The story goes that she had a son called William who was often careless in his schoolwork. Elizabeth, who demanded high standards is said to have either locked him in a cupboard where he starved to death, or to have accidentally beaten him to death.
There is no real evidence for the existence of William although a school book bearing his name is said to have been found by workmen during the 19th century. Her apparition is said to closely resemble her portrait hanging in the hall.
According to another tradition the last Abbot is supposed to have cursed the place and said that no family would succeed the Abbey lands by birth.
Re: Bisham Abbey
This case was written about in The Haunted Homes and Family Traditions of Great Britain by John Ingram (1897)
Bisham Abbey, in Berkshire, was formerly the familv seat of the Hobbys, and about the first half of the sixteenth century was in possession of Sir Thomas Hobby, or Hoby, a man of no slight reputation for learning in those days.

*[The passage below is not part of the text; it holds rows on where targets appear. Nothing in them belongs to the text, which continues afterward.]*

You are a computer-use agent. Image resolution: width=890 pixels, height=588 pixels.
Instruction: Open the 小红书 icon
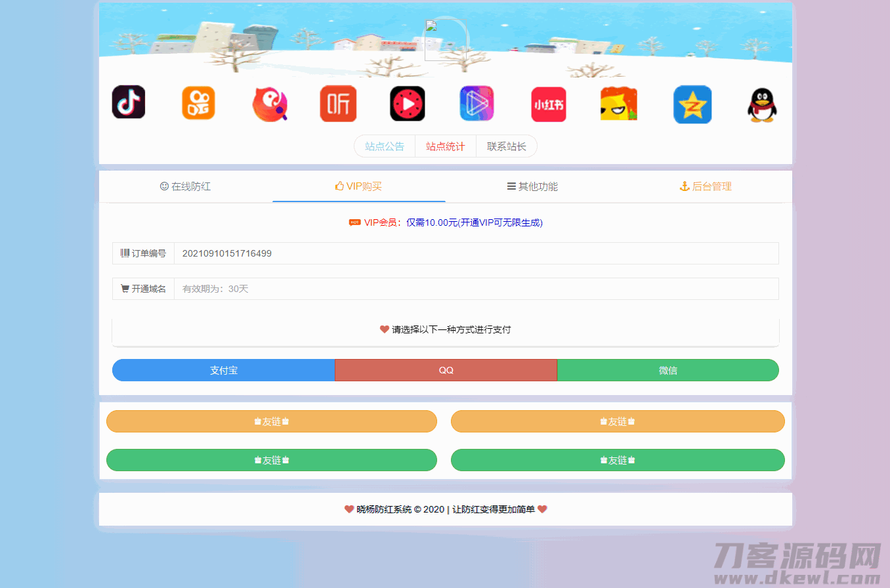(x=549, y=104)
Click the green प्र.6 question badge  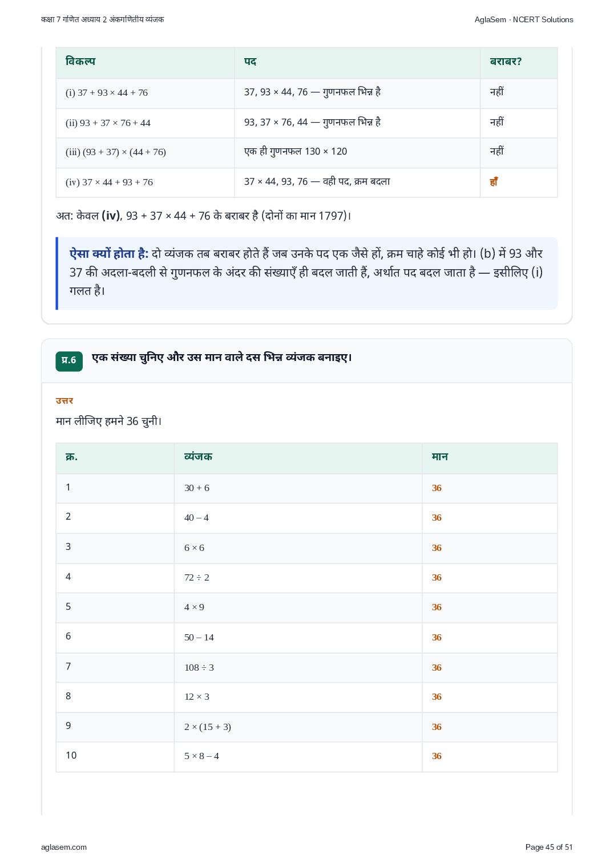click(x=69, y=360)
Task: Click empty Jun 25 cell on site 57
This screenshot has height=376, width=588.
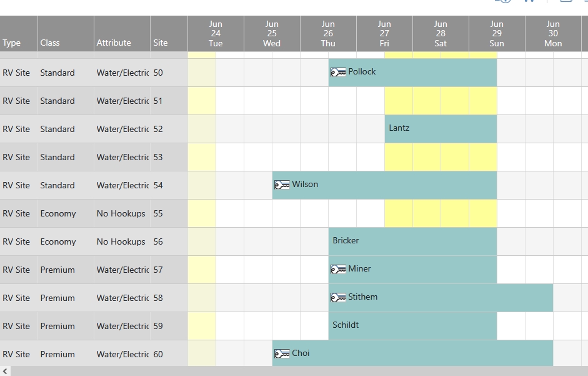Action: click(x=258, y=270)
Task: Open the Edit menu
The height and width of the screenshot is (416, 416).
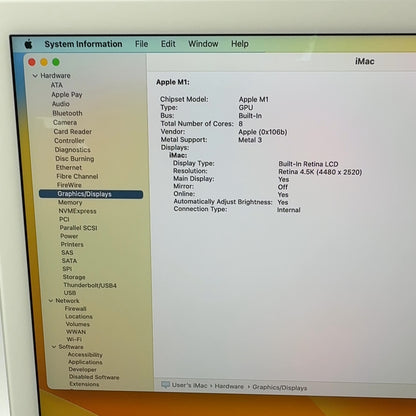Action: point(168,44)
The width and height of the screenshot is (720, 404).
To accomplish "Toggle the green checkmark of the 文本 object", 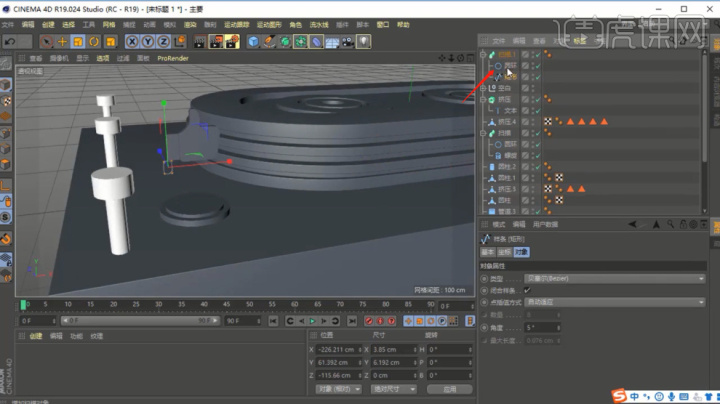I will (x=537, y=110).
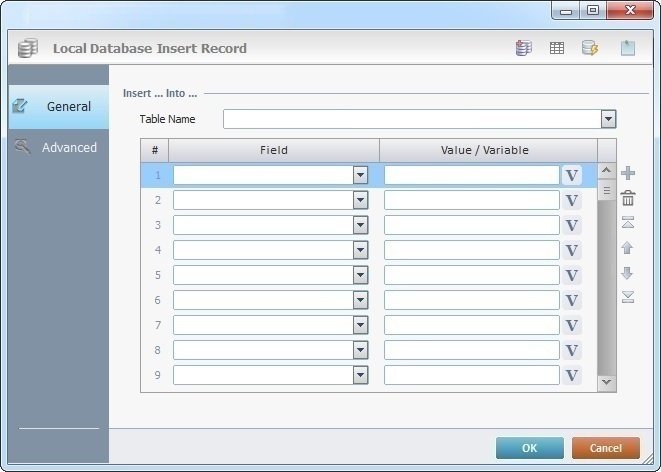Screen dimensions: 661x472
Task: Click the trash icon to delete row
Action: pos(628,198)
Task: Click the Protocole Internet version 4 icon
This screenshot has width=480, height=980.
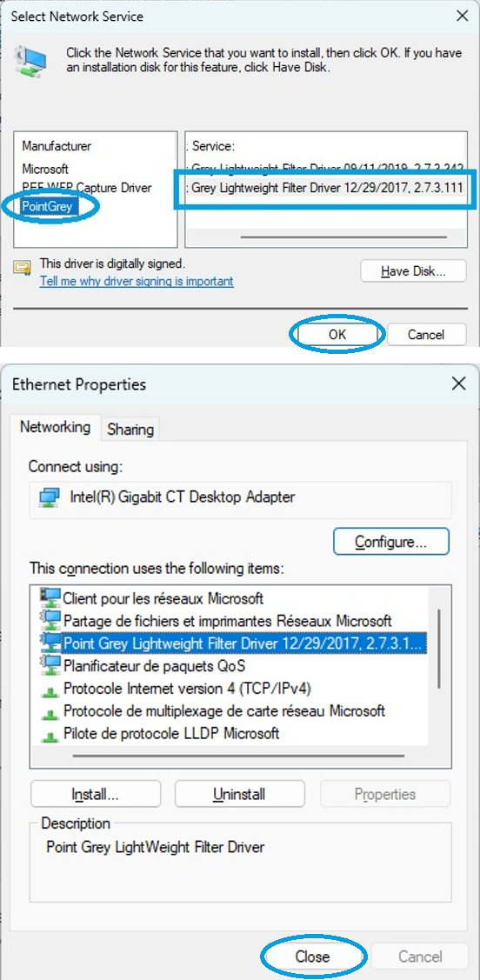Action: pos(50,690)
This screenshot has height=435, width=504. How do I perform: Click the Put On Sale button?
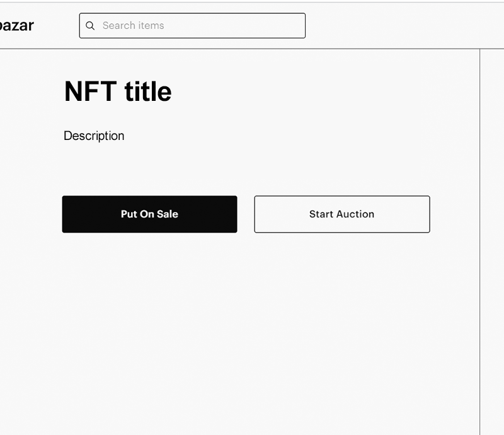click(x=149, y=214)
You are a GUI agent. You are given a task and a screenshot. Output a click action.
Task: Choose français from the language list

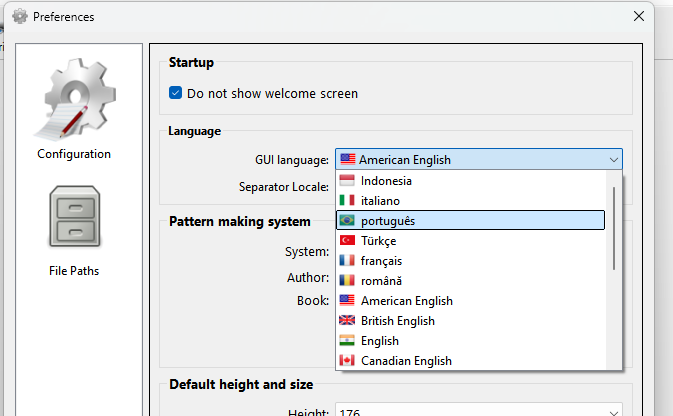(x=381, y=261)
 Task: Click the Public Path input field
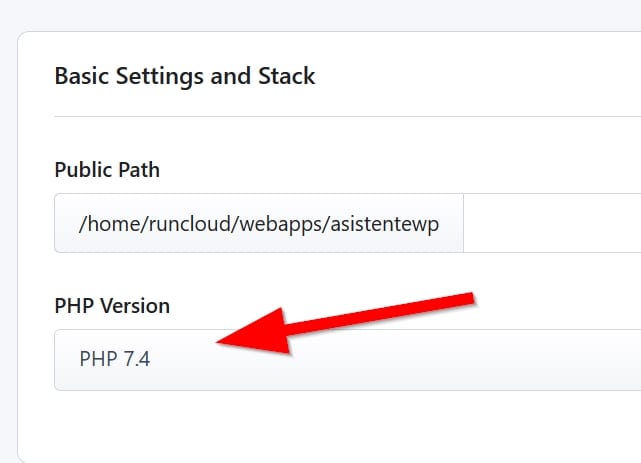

He married Elizabeth, the third daughter of Sir Anthony Cooke, who shared the general fame of her family for intellectual qualifications. When Sir Thomas went to France as ambassador for Queen Elizabeth his wife accompanied him, and on his death abroad in 1566 Lady Hoby brought his body home and had it interred in a mortuary chapel at Bisham. Subsequently she married John, Lord Russell.
By her first husband the Lady Hoby is said to have had a son who, when quite young, displayed the most intense antipathy to every kind of study ; and such was his repugnance to writing, that in his fits of obstinacy he would wilfully and deliberately blot his writing-books. This conduct enraged his mother, whose whole family were noted for their scholastic attainments, and who, like her three sisters, Lady Burleigh, Lady Bacon, and Lady Killigrew, was not only an excellent classical scholar, but was also married to a man of literary note, that she chastised the unfortunate lad with all the violence at that period permitted to, and practised by, parents on their children. She beat him, according to the old legend, again and again on the shoulders and head, and at last so severely and unmercifully that he died.
It is commonly reported that, as a punishment for her unnatural cruelty, her spirit is doomed to haunt Bisham Abbey, the house where this cruel act of manslaughter was perpetrated. Several persons have seen the apparition, the likeness of which, both as regards feature and dress, to a pale portrait of her ladyship in antique widow’s weeds still remaining at Bisham, is said to be exact and life-like. She is reported to glide through a certain chamber, in the act of washing blood- stains from her hands, and on some occasions her apparition is said to have been seen in the grounds of the old mansion.
A very remarkable occurrence in connection with this narrative took place some years ago, according to Dr. Lee, author of Glimpses of the Supernatural. " In taking down an old oak window-shutter of the latter part of the sixteenth century," he states that " a packet o antique copy-books of that period were discovered pushed into the wall between the joists of the skirting, and several of these books on which young Hobby s fame was written were covered with blots, thus supporting the ordinary tradition."